What the exercise asks: Send back all the data below, exactly as given.

*** Data for this task Section Begins ***

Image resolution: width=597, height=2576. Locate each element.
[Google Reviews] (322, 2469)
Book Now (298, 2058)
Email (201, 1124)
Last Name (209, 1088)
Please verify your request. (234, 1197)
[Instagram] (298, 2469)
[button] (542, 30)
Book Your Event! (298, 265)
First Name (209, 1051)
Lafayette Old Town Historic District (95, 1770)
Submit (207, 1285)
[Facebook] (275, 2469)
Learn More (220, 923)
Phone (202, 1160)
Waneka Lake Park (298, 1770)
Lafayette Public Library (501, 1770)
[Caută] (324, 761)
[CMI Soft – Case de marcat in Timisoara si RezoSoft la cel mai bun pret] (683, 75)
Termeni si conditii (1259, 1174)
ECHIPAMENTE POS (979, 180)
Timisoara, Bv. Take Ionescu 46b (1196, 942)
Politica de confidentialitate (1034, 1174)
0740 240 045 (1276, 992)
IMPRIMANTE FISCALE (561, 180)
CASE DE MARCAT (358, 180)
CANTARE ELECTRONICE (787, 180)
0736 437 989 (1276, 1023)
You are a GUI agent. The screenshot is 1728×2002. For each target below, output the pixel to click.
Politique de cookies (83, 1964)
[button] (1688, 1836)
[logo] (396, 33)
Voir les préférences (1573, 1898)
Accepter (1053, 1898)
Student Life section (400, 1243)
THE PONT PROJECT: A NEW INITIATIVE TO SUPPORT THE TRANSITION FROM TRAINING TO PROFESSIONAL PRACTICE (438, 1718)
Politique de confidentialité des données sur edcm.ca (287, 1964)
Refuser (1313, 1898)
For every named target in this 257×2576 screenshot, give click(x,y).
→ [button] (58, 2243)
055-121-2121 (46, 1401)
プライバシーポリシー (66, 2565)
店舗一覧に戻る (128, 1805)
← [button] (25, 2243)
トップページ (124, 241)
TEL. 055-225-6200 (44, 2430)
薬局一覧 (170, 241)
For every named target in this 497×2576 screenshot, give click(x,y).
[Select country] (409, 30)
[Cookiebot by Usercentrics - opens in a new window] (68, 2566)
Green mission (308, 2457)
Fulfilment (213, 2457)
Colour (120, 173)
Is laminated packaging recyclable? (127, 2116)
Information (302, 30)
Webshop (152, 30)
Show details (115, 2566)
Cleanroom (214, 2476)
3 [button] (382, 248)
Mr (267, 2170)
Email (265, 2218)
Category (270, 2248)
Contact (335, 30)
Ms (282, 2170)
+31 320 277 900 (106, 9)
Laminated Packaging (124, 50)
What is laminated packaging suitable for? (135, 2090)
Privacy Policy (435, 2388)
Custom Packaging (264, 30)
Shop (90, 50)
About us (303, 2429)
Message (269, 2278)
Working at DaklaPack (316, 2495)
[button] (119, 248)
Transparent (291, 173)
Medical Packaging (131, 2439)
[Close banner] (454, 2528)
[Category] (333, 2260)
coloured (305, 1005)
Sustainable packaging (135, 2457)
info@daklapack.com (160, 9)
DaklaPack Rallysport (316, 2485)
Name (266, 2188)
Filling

*** Data for this task Section Ends ***

Task response:
Image resolution: width=597, height=2576. Locate each element.
[Google Reviews] (322, 2469)
Book Now (298, 2058)
Email (201, 1124)
Last Name (209, 1088)
Please verify your request. (234, 1197)
[Instagram] (298, 2469)
[button] (542, 30)
Book Your Event! (298, 265)
First Name (209, 1051)
Lafayette Old Town Historic District (95, 1770)
Submit (207, 1285)
[Facebook] (275, 2469)
Learn More (220, 923)
Phone (202, 1160)
Waneka Lake Park (298, 1770)
Lafayette Public Library (501, 1770)
[Caută] (324, 761)
[CMI Soft – Case de marcat in Timisoara si RezoSoft la cel mai bun pret] (683, 75)
Termeni si conditii (1259, 1174)
ECHIPAMENTE POS (979, 180)
Timisoara, Bv. Take Ionescu 46b (1196, 942)
Politica de confidentialitate (1034, 1174)
0740 240 045 (1276, 992)
IMPRIMANTE FISCALE (561, 180)
CASE DE MARCAT (358, 180)
CANTARE ELECTRONICE (787, 180)
0736 437 989 (1276, 1023)
You are a GUI agent. The screenshot is 1728×2002. For each target below, output the pixel to click.
Politique de cookies (83, 1964)
[button] (1688, 1836)
[logo] (396, 33)
Voir les préférences (1573, 1898)
Accepter (1053, 1898)
Student Life section (400, 1243)
THE PONT PROJECT: A NEW INITIATIVE TO SUPPORT THE TRANSITION FROM TRAINING TO PROFESSIONAL PRACTICE (438, 1718)
Politique de confidentialité des données sur edcm.ca (287, 1964)
Refuser (1313, 1898)
For every named target in this 257×2576 screenshot, give click(x,y).
→ [button] (58, 2243)
055-121-2121 (46, 1401)
プライバシーポリシー (66, 2565)
店舗一覧に戻る (128, 1805)
← [button] (25, 2243)
トップページ (124, 241)
TEL. 055-225-6200 (44, 2430)
薬局一覧 (170, 241)
For every named target in this 497×2576 screenshot, give click(x,y).
[Select country] (409, 30)
[Cookiebot by Usercentrics - opens in a new window] (68, 2566)
Green mission (308, 2457)
Fulfilment (213, 2457)
Colour (120, 173)
Is laminated packaging recyclable? (127, 2116)
Information (302, 30)
Webshop (152, 30)
Show details (115, 2566)
Cleanroom (214, 2476)
3 [button] (382, 248)
Mr (267, 2170)
Email (265, 2218)
Category (270, 2248)
Contact (335, 30)
Ms (282, 2170)
+31 320 277 900 (106, 9)
Laminated Packaging (124, 50)
What is laminated packaging suitable for? (135, 2090)
Privacy Policy (435, 2388)
Custom Packaging (264, 30)
Shop (90, 50)
About us (303, 2429)
Message (269, 2278)
Working at DaklaPack (316, 2495)
[button] (119, 248)
Transparent (291, 173)
Medical Packaging (131, 2439)
[Close banner] (454, 2528)
[Category] (333, 2260)
coloured (305, 1005)
Sustainable packaging (135, 2457)
info@daklapack.com (160, 9)
DaklaPack Rallysport (316, 2485)
Name (266, 2188)
Filling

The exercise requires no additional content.